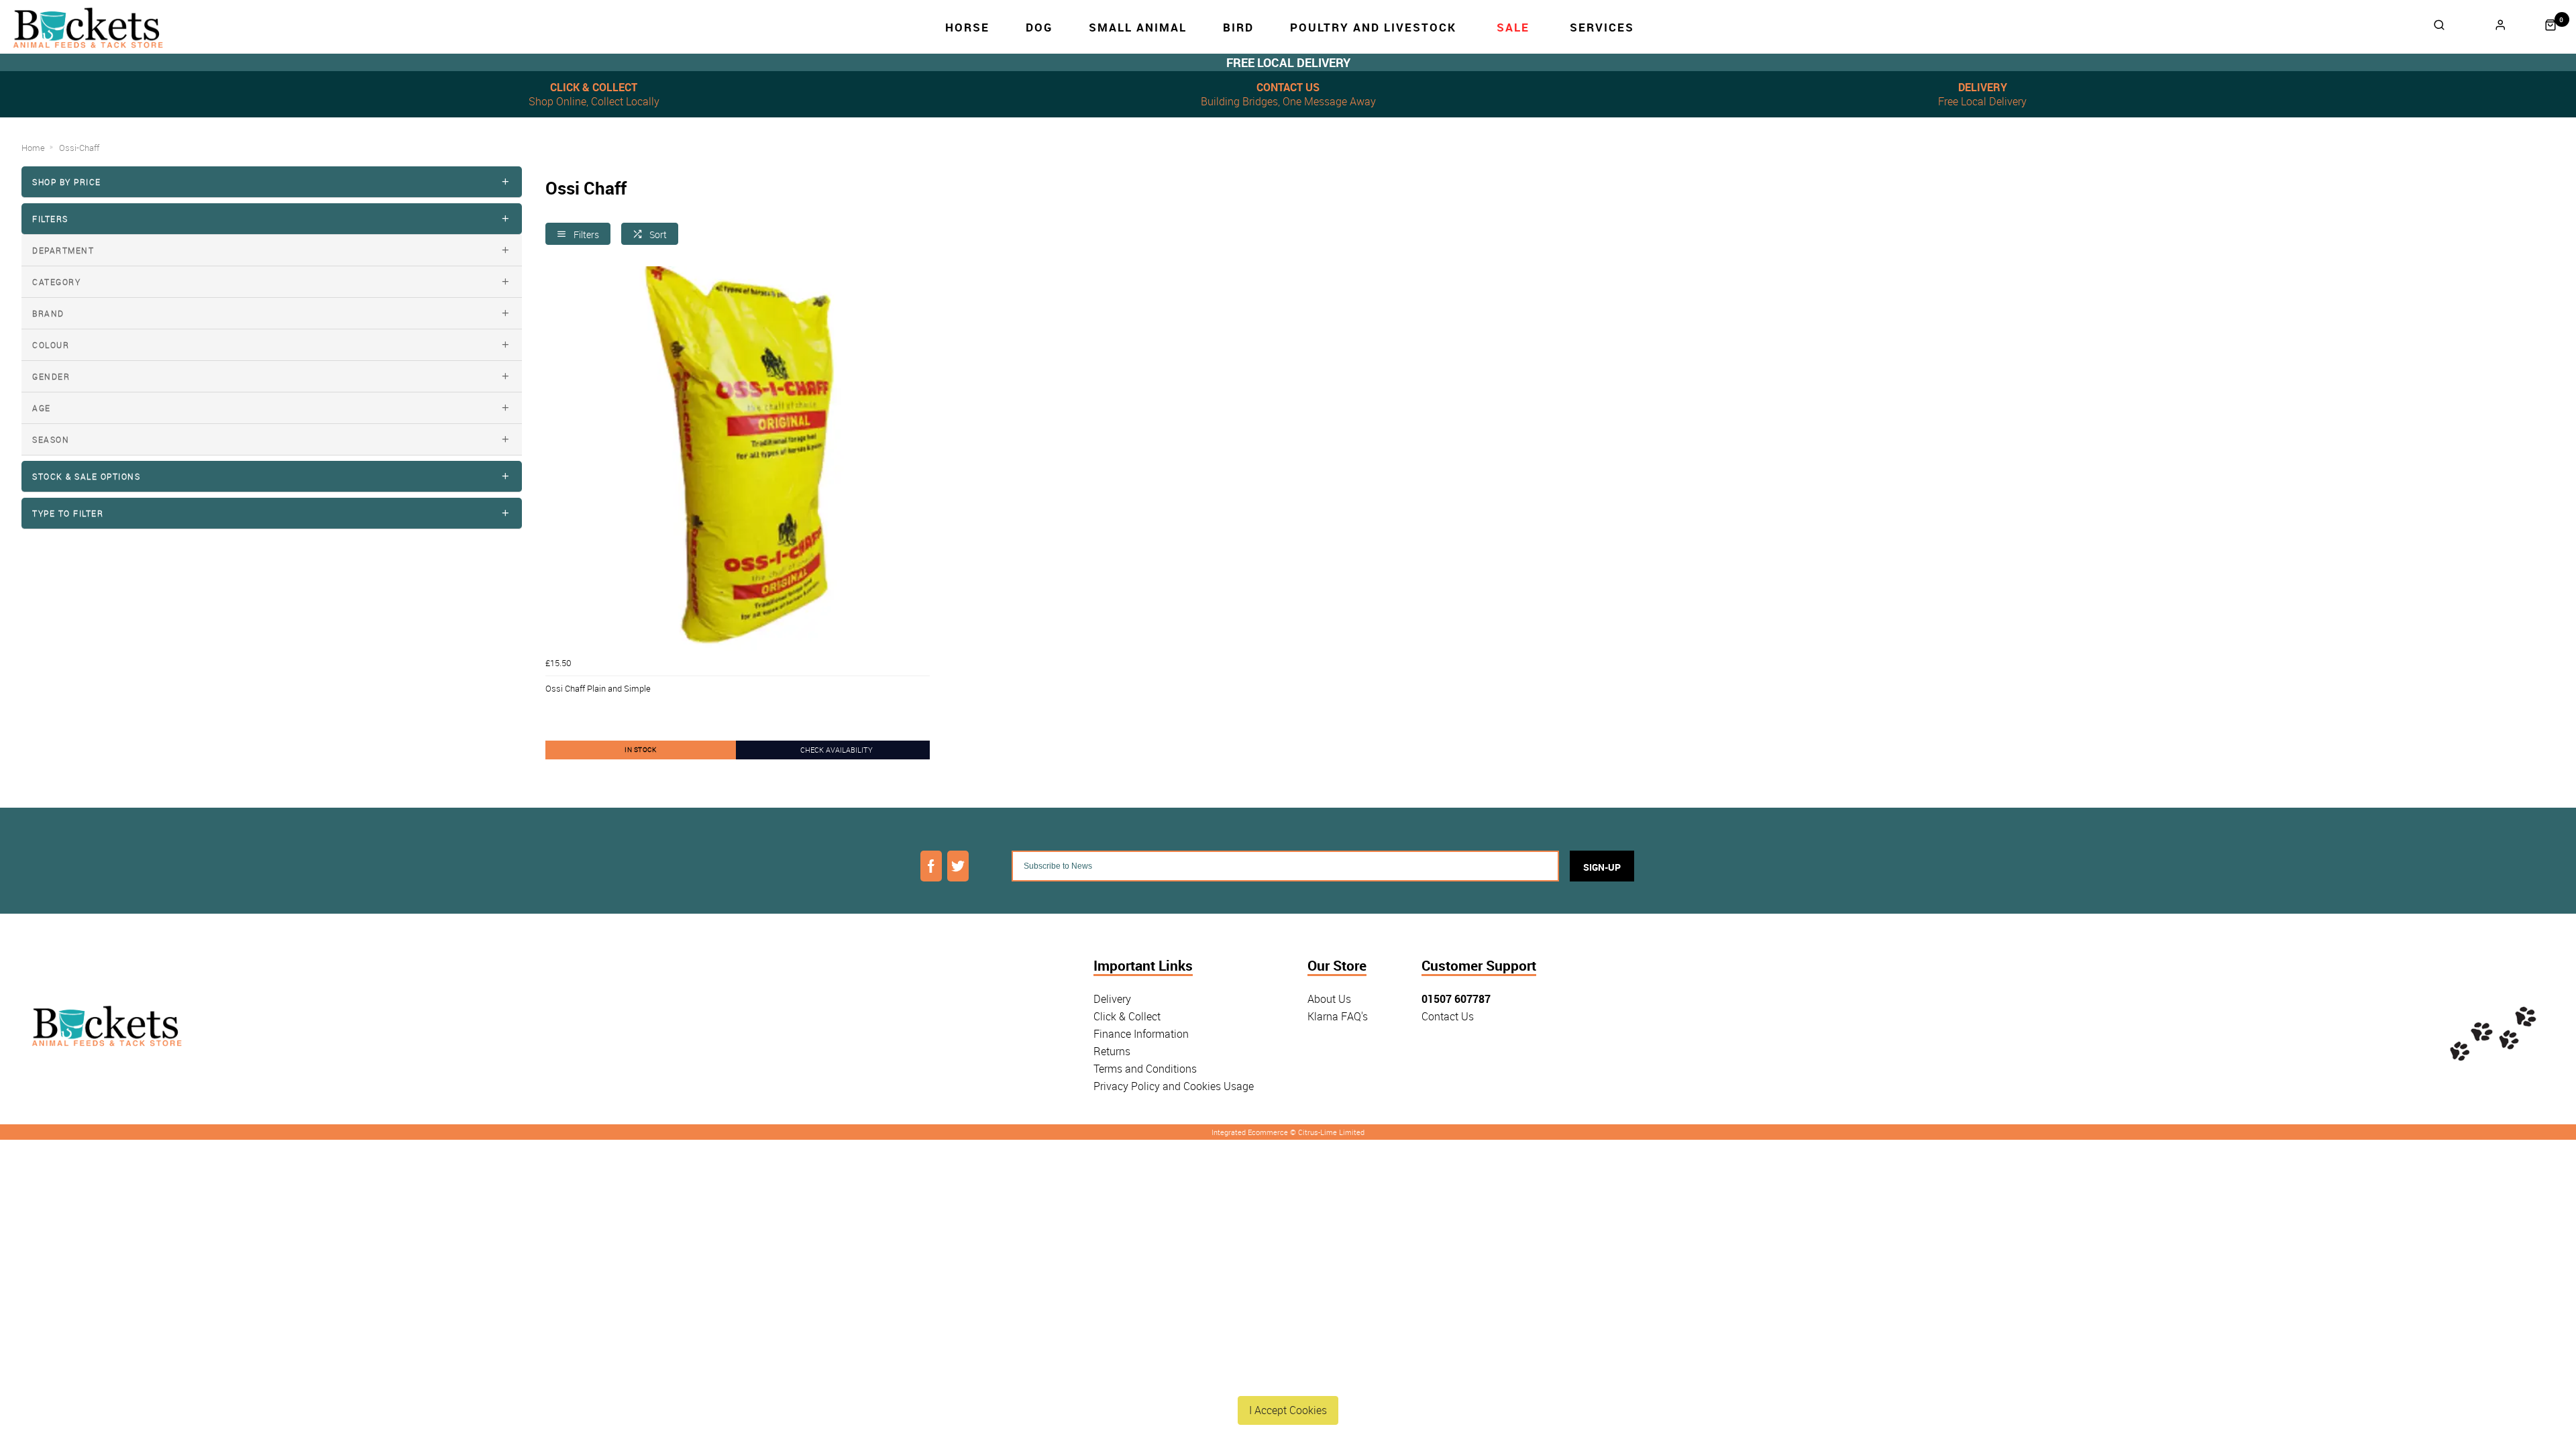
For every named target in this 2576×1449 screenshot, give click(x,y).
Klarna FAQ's (1337, 1016)
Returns (1111, 1051)
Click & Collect (1127, 1016)
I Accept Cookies (1288, 1410)
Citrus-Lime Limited (1331, 1132)
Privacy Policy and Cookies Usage (1173, 1086)
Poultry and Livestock (1373, 27)
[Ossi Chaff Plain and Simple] (737, 458)
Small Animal (1138, 27)
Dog (1039, 27)
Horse (967, 27)
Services (1602, 27)
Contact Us (1447, 1016)
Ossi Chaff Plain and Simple (598, 688)
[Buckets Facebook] (931, 866)
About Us (1329, 998)
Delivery (1112, 998)
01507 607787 (1456, 998)
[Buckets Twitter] (958, 866)
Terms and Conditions (1145, 1068)
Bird (1238, 27)
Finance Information (1141, 1033)
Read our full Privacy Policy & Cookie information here (1288, 1379)
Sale (1513, 27)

▶ [Task details]:
With the line containing "Ossi Chaff Plain and Simple (598, 688)" as the first and the last line above as the final one, copy those lines exactly and no others.

▶ [Task response]:
Ossi Chaff Plain and Simple (598, 688)
[Buckets Facebook] (931, 866)
About Us (1329, 998)
Delivery (1112, 998)
01507 607787 (1456, 998)
[Buckets Twitter] (958, 866)
Terms and Conditions (1145, 1068)
Bird (1238, 27)
Finance Information (1141, 1033)
Read our full Privacy Policy & Cookie information here (1288, 1379)
Sale (1513, 27)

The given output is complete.